FT /organelle="plastid:chloroplast"
FT /mol_type="genomic DNA"
FT misc_feature 1..84054
FT /note="large single copy (LSC)"
FT tRNA complement(2..75)
FT /gene="trnH-GUG"
FT /product="tRNA-His"
FT gene complement(2..75)
FT /gene="trnH-GUG"
FT CDS complement(398..1459)
FT /gene="psbA"
FT /product="photosystem II protein D1"
FT /translation="MTAILERRESESLWGRFCNWITSTENRLYIGWFGVLMIPTLLTAT
FT SVFIIAFIAAPPVDIDGIREPVSGSLLYGNNIISGAIIPTSAAIGLHFYPIWEAASVDE
FT WLYNGGPYELIVLHFLLGVACYMGREWELSFRLGMRPWIAVAYSAPVAAATAVFLIYPI
FT GQGSFSDGMPLGISGTFNFMIVFQAEHNILMHPFHMLGVAGVFGGSLFSAMHGSLVTSS
FT LIRETTENESANEGYRFGQEEETYNIVAAHGYFGRLIFQYASFNNSRSLHFFLAAWPVV
FT GIWFTALGISTMAFNLNGFNFNQSVVDSQGRVINTWADIINRANLGMEVMHERNAHNFP
FT LDLAALEVPSTNG"
FT /trans_splicing
FT /transl_table=11
FT gene complement(398..1459)
FT /gene="psbA"
As this is a scaffold, the manifest file includes MINGAPLENGTH 5
, see below:
STUDY XX
SAMPLE XX
NAME XX_chloroplast
FLATFILE flatfiles/XX.embl.gz
MINGAPLENGTH 5
ASSEMBLY_TYPE isolate
PROGRAM GetOrganelle v1.7.4.1
PLATFORM ILLUMINA
RUN_REF ERR11654556,ERR11654371
COVERAGE 243.3
However, when validating the flatfile, webin_cli (version 6.5.1) throws a series of errors about conflicting translation tables, see a single line below:
ERROR: organism classified. Submitted /transl_table "11" conflicts with translation table "1" recruited from taxonomy. Please check submitted /transl_table, /organelle and /organism for agreement. Contact us if necessary. [ line: 1 of XX.embl.gz]

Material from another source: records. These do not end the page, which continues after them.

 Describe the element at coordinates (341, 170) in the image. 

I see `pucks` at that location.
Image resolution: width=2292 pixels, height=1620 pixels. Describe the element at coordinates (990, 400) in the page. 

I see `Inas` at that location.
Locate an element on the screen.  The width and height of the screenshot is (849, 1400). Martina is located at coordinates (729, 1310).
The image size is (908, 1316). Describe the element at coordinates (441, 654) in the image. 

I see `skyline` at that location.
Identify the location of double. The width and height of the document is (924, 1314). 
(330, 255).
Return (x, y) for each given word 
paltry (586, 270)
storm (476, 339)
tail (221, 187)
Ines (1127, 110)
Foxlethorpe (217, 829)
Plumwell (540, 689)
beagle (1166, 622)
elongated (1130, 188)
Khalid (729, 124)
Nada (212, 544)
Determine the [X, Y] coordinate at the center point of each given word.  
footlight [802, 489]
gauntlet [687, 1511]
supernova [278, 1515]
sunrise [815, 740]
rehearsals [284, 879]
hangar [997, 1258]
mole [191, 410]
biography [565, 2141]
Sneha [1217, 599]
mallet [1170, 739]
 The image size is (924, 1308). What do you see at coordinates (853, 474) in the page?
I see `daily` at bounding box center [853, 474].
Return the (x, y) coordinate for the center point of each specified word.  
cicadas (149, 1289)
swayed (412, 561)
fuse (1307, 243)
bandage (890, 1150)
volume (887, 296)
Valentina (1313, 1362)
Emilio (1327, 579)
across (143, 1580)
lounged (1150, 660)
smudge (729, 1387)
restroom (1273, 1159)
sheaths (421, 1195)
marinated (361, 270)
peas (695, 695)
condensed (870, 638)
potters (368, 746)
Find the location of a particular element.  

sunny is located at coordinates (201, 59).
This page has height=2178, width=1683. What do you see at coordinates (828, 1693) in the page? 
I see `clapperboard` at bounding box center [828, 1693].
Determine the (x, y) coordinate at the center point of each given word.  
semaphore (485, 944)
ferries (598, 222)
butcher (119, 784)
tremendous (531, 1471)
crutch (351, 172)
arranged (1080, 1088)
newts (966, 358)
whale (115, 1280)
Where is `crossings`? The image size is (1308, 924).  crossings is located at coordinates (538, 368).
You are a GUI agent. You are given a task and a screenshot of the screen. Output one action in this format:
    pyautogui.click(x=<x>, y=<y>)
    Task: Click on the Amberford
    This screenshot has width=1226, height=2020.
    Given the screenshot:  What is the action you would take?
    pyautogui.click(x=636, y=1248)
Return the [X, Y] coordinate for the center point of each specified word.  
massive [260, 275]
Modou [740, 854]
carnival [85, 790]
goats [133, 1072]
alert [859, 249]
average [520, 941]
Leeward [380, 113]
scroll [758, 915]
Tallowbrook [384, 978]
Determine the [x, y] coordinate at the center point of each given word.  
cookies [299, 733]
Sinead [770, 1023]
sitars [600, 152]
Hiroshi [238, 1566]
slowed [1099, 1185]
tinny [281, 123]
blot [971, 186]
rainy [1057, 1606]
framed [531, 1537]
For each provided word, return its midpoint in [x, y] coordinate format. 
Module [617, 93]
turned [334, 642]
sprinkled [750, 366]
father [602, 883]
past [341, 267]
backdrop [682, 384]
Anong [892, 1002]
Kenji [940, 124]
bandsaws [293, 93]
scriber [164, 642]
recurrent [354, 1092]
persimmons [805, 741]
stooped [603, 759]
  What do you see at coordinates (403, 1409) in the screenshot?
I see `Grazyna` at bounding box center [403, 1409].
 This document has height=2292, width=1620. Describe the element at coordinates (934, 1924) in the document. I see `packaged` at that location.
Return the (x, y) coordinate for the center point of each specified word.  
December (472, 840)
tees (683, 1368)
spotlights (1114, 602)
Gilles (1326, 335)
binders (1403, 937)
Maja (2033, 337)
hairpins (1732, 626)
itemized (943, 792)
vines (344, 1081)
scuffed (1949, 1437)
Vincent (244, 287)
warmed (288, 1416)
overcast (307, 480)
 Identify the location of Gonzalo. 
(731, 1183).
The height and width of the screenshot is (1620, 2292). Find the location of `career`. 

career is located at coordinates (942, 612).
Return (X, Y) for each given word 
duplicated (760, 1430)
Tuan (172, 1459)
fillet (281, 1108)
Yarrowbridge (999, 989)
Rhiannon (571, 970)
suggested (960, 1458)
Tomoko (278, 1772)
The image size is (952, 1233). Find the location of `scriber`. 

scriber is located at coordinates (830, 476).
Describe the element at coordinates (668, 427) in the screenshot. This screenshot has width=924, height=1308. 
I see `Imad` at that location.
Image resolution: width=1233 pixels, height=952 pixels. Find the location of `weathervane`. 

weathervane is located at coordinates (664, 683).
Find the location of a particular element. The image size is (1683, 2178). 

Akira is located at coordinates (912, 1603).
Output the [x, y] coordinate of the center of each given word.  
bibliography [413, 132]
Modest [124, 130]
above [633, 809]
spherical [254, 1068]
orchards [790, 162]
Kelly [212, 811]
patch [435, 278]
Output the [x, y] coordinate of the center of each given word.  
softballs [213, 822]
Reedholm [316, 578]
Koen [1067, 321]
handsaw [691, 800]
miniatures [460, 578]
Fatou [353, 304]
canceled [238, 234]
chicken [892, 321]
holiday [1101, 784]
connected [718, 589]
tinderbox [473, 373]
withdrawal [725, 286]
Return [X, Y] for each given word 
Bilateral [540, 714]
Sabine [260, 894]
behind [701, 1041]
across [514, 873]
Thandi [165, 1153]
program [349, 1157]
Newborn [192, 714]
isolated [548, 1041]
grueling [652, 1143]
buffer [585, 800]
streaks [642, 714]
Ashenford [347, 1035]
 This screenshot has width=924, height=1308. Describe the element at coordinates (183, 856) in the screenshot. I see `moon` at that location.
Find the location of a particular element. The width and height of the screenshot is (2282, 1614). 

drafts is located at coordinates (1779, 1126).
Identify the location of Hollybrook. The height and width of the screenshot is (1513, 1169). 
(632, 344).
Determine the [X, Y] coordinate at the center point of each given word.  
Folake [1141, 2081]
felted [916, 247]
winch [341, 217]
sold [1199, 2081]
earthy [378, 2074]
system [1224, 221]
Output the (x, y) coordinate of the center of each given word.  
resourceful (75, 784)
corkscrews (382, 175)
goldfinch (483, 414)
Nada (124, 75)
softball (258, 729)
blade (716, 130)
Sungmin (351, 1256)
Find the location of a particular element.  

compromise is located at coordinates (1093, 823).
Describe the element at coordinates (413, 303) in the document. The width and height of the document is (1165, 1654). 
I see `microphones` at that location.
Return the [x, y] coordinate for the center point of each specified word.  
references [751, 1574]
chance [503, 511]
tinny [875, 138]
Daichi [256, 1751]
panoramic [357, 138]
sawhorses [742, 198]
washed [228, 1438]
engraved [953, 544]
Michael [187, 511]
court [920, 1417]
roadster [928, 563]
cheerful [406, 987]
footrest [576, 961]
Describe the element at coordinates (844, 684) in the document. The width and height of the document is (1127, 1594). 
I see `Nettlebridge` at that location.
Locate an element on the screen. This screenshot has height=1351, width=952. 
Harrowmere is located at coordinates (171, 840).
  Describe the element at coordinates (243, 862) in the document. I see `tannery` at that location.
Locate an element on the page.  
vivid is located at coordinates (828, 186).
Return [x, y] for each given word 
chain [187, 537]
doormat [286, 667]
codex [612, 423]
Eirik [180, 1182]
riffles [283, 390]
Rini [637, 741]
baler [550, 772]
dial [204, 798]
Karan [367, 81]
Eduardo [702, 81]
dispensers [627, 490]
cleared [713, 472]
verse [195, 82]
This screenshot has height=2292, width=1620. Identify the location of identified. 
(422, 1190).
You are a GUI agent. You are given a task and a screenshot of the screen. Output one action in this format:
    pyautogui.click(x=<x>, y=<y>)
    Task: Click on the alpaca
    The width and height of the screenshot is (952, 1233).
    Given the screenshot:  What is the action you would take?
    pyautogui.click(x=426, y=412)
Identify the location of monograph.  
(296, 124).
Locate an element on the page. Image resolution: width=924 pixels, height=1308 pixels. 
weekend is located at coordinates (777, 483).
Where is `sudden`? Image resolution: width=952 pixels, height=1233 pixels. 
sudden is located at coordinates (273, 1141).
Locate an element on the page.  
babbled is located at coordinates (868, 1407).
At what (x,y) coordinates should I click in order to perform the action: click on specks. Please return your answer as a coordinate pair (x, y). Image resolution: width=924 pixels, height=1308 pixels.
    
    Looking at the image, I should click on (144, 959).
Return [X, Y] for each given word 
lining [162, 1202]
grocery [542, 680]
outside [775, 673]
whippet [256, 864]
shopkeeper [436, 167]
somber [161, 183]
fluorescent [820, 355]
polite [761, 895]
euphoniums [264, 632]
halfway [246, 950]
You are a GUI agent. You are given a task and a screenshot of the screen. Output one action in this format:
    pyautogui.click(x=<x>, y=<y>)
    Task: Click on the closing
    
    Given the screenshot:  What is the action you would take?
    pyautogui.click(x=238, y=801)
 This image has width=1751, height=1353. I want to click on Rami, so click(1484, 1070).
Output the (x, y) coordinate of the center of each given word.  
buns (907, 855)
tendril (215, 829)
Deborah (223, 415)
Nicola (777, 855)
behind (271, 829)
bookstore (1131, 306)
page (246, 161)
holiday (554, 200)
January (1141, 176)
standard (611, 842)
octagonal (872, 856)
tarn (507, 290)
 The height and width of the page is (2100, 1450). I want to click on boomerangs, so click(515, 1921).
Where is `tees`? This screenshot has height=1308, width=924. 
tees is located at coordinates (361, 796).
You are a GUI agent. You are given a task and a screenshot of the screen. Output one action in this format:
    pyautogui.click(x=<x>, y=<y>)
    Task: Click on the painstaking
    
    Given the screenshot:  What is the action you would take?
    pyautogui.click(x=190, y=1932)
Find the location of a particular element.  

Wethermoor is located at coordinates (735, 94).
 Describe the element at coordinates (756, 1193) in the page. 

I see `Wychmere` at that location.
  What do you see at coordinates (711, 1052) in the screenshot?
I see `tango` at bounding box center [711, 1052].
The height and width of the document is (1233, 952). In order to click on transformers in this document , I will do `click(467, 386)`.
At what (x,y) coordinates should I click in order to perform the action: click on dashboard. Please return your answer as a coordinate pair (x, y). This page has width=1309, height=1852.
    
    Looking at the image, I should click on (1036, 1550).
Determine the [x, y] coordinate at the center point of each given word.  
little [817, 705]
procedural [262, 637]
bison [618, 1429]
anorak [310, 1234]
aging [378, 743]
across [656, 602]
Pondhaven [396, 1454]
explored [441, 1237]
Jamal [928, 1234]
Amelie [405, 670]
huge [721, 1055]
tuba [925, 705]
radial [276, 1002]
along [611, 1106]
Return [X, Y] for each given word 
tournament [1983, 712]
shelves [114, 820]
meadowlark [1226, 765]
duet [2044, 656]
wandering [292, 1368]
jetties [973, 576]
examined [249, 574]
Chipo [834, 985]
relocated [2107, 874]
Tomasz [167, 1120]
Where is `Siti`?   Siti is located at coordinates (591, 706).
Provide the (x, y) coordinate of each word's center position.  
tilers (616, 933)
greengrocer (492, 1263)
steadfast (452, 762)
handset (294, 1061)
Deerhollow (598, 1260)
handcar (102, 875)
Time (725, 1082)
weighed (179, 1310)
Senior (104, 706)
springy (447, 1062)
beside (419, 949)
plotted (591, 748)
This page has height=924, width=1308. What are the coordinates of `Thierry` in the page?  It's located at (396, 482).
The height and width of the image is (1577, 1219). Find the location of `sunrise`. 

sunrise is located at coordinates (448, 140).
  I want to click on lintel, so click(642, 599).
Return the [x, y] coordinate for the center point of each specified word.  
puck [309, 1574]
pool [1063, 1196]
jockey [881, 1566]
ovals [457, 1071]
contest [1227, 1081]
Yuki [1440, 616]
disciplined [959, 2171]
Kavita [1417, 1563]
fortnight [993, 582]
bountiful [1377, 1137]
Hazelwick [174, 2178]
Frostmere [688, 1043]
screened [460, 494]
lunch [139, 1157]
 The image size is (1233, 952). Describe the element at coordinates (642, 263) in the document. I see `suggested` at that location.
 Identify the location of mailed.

I believe this is an bug because the translation table should not be recruited from taxonomy ("1") without taking into account the organelle information ("11") in the flatfile.
After some tests I found that:
- The error disappears after removing the /transl_table=11 qualifier. But that would imply an incorrect translation table - we do not want that.
- The error disappears when replacing
MINGAPLENGTH 5
with a reference to a chromosome file withChloroplast
as fourth column. However, this is only possible for chromosome-level assemblies, not scaffolds. - The error remains even when using an example chloroplast genome accession flatfile from ENA (MN857160.1). It therefore seems the error is not caused by some incorrect formatting of the flatfile.
Based on these observations, I suspect that the error is caused by the taxonomy being retrieved from the associated sample accession. For obvious reasons, the sample has a taxon qualifier and not a organelle or chloroplast qualifier.
Does anyone have an idea how I might resolve this issue?